Bjorn called Demerle to let him know he was ready to begin the process of obtaining custody.

*****

“We filed a motion to serve notice by publication three weeks ago, after Mr. Fredriksen learned of the news,” Kennedy Demerle said as she stepped away from Judge Rees’s bench. It was hard to remember that she was half blind, sometimes, because she moved around the courtroom like she owned it. Samara admired that. Not that she would ever admit it aloud—Demerle was also a bit of a toolbox, sometimes—but she wished a little that, if she ever lost her vision, she’d keep her moved like Jagger.

She considers mentioning that to Alison, but Alison was sitting all straight-backed and nervous next to her, no sign of levity anywhere on her face.

Okay then.

“Since that time,” Demerle continued, his hands resting lightly on the sides of the podium, “there has been no contact between Mr. Fredriksen and Ms. Khaled. A paternity test carried out has proved that the child is his however.” He paused for a moment, then shook his head. “Due to the unsavory circumstances surrounding Ms. Khaled and therefore her suitability to bring up my client’s child and also due to my client’s superior circumstances, we ask that the defendant grant full custody to my client.”
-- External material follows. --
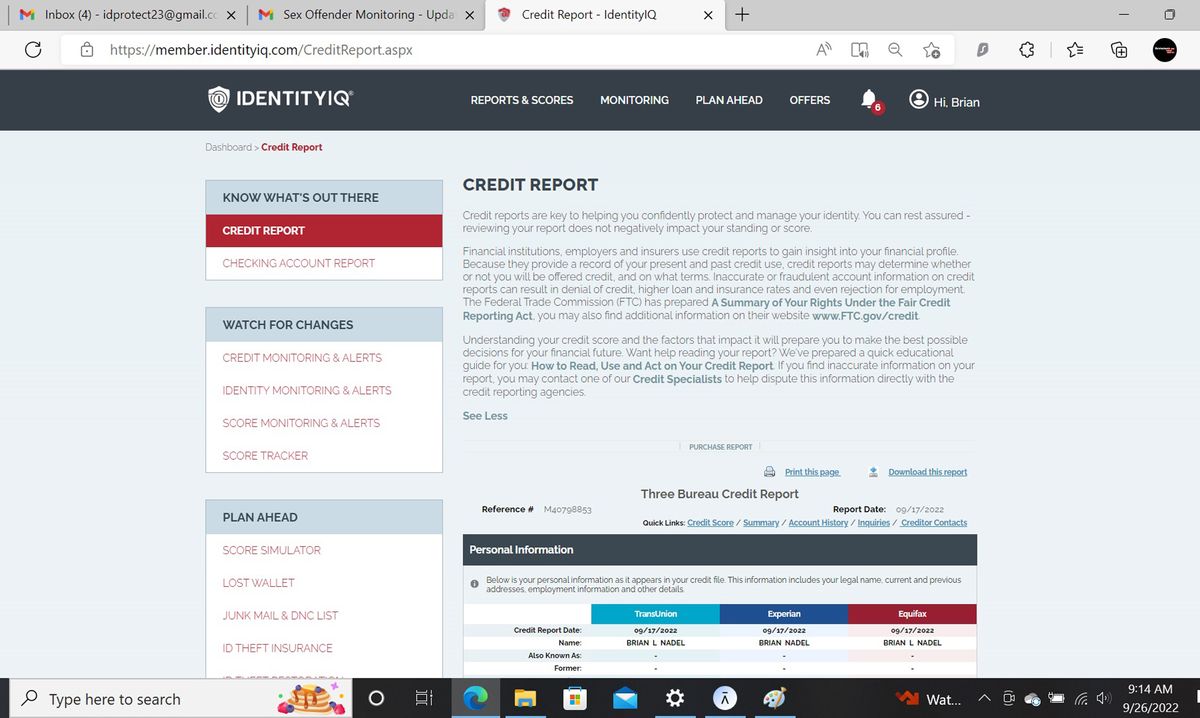Open the browser Collections icon
Screen dimensions: 1200x718
click(1119, 48)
“Thank you,” Judge Rees said. Her eyes stay on the affidavit of publication, though, and Samara felt her heart rate jump up past normal. There’s no real reason to be nervous, no verifiable excuse for the fact that she felt a little like she might throw up all over her own shoes. But reason had leapt out the car window around the time they’d pulled into the parking lot in front of the Union County Courthouse. Suddenly, with the big limestone building looming over them and Alison’s Honda Civic humming like a washing machine instead of a car, Samara had realized exactly how much rode on this one stupid motion hearing.
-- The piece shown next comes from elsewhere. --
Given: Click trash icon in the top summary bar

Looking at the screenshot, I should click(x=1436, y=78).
Well, not stupid. The hearing stood in the way of her kid actually becoming her kid, so, you know, not stupid.

Judge Rees kept looking at the stupid affidavit. Samara shifted, uneasy, and her elbow knocked Alison’s. Not on purpose, but because the seats were narrow and the armrests were even worse. Alison glanced over, the worry etched on her face like the relief on a statue, and Samara wet her lips.

She wanted to say a thousand things right in that second. She wanted Bjorn to explain to her what he meant by ‘unsavory circumstances’. She wanted him to stop treating her like a criminal. She wanted to say something that would stop her sister from blowing her fuse like she seemed on the verge of doing. But instead, all she could do was open her lips and breathe.

Alison breathed too, and somehow, their hands found each other. Just for a second, a squeeze instead of a hold, and Samara convinced herself that her heart calmed from the touch.

It’s a lie, sure, but a comforting one.

Finally, miraculously, the judge glanced up from the paperwork. “Miss Drew?” she asked.

Their lawyer rose from her chair, unbuttoning her jacket as she moved. Only she could pull off the blood red skirt with the cropped jacket. Well, she and maybe Amy. Samara decided she should ask her friend if she owned that outfit.

“Your honor?” Drew asked after a couple seconds.

The judge removed her glasses. “Do you wish to present evidence or argument on the defendant’s motion to award sole custody?”